Obviously the stuff sells because the stores are full of it. Parents buy it. They feel a lot of pressure -- particularly parents who work all the time -- to appease the kids by giving them what they want, so I think that's why so many parents just finally give in. They feel like this is a battle they don't want to fight. ...
I think sometimes, as parents, we get so conditioned to what we see in the stores it's almost like you get numb to it, and so this was for some parents, they said, a bit of a wake-up call, you know? If you're used to seeing ripped jeans and some questionable phrases on kid clothes, you roll with it. Especially when you see it in really nice department stores. You think, this is what they're selling and you almost get used to it and conditioned to accept it. I'm not a prude, by any means, but I just don't think there's any way you could possibly say that these kinds of clothes are suitable for anybody under, I'd say, 24. ...

# YOUR TASK:
From the passage on children's clothing, lift out the words verbatim, starting with "Obviously the stuff" and going on through "to fight. ...".

# DATA PROVIDED:
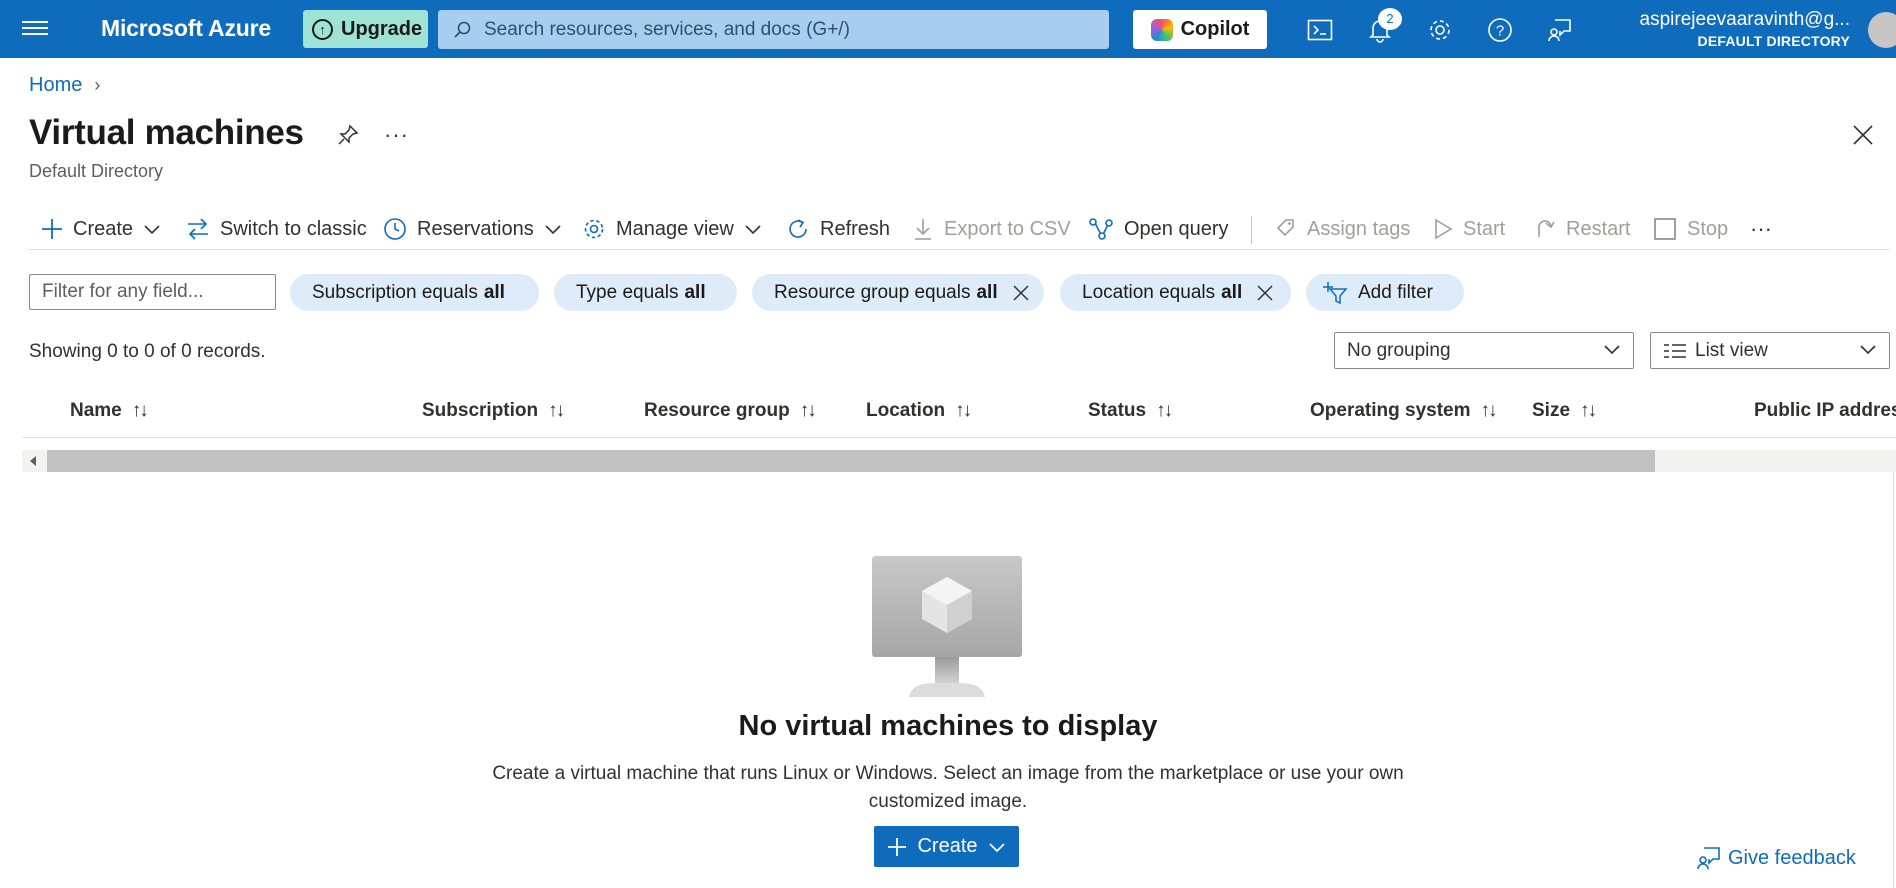  I want to click on filter-pill-label: Type equals, so click(628, 292).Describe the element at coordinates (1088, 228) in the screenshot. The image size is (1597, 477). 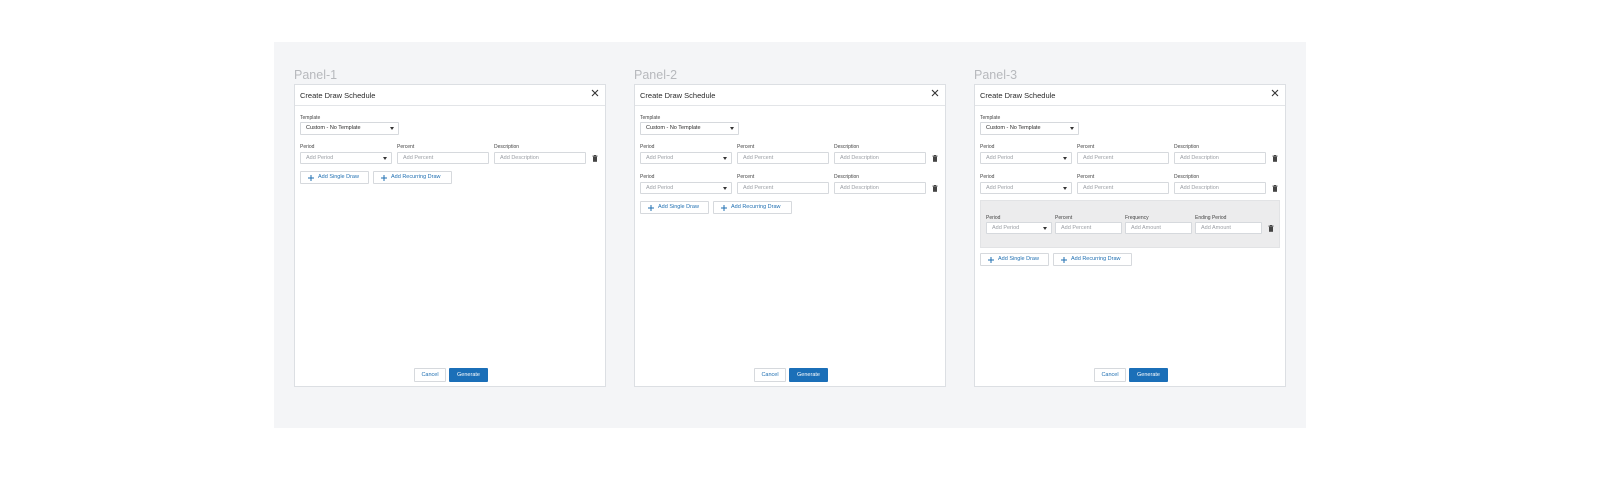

# ANSWER:
Obviously the stuff sells because the stores are full of it. Parents buy it. They feel a lot of pressure -- particularly parents who work all the time -- to appease the kids by giving them what they want, so I think that's why so many parents just finally give in. They feel like this is a battle they don't want to fight. ...